Coffee review

Flavor description of El Salvador Pacamara Coffee beans introduction of Grinding scale Variety treatment Manor

Published: 2024-11-05 Author: World Gafei
Last Updated: 2024/11/05, El Salvador Pacamara coffee bean flavor description grinding scale variety treatment Manor introduces Salvadoran coffee along with Mexico and Guatemala as the producer of Asa and Merdo, and is fighting for the top one or two places in China and the United States with other countries. The highlands of origin are large coffee beans of all sizes, which are fragrant and mild in taste. Like Guatemala and Costa Rica, sa

Flavor description of El Salvador Pacamara Coffee beans introduction of Grinding scale Variety treatment Manor

Salvadoran coffee ranks side by side with Mexico and Guatemala as the producers of Asa and Merdo, and is fighting for the top one or two places in China and the United States with other countries. The highlands of origin are large coffee beans of all sizes, which are fragrant and mild in taste. Like Guatemala and Costa Rica, coffee in El Salvador is graded according to altitude. The higher the altitude, the better the coffee. It is divided into three grades according to elevation: SHB= Highlands, HEC= medium Highlands, and CS= lowlands.

El Salvador's unique high-grade variety Pacamara, Pacamara is a sudden variation of the bourbon species found by Pacas Pacas- in El Salvador and a hybrid with the giant bean Maragogype, a sudden variant of the Tibica species found in Brazil.

The interesting thing about Christmas farm coffee is that its refining method is secret, using mineral-rich hot spring water to process raw coffee beans. This farm is located in fertile volcanic soil and rich in natural hot spring water, so this natural hot spring water is all used in raw bean processing. There are many coffee gardens in the world, but this method is still rare.
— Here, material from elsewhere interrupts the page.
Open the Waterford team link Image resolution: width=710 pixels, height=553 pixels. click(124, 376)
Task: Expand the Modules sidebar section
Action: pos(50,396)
Don't underestimate El Salvador's coffee production with the best quality from El Salvador and Guatemala. In its heyday, it was once the fourth largest coffee producer in the world, but decades of civil war almost dragged down the coffee industry. fortunately, the war has stopped in recent years, and the coffee industry has come back to life. The only benefit that the civil war brought to the Salvadoran country was that the farmers' fields were barren and failed to catch up with the most popular Katimo exposure train in the past two decades, thus preserving the ancient varieties of bourbon and Tibica, that is to say, El Salvador still uses the most traditional shade planting, which is of positive significance to the aroma of coffee. In 2005, the Salvadoran mixed-race Pacamara boasted in coe, which confused many international cup testers and did not know how to score it. It was never expected that this hybrid bean not only broke the mellow boundary of coffee, but also expanded the visibility of Salvadoran coffee.

Salvadoran coffee ranks side by side with Mexico and Guatemala as the producers of Asa and Merdo, and is fighting for the top one or two places in China and the United States with other countries. The highlands of origin are large coffee beans of all sizes, which are fragrant and mild in taste. Like Guatemala and Costa Rica, coffee in El Salvador is graded according to altitude. The higher the altitude, the better the coffee. It is divided into three grades according to elevation: SHB (strictly high grown) = highlands, HEC (high grown central) = mid-highlands, and CS (central standard) = lowlands. The best brand is Pipil, which is what the Aztec-Mayan (Aztec-Mayan) called coffee, which has been awarded the American Organic Certification Society.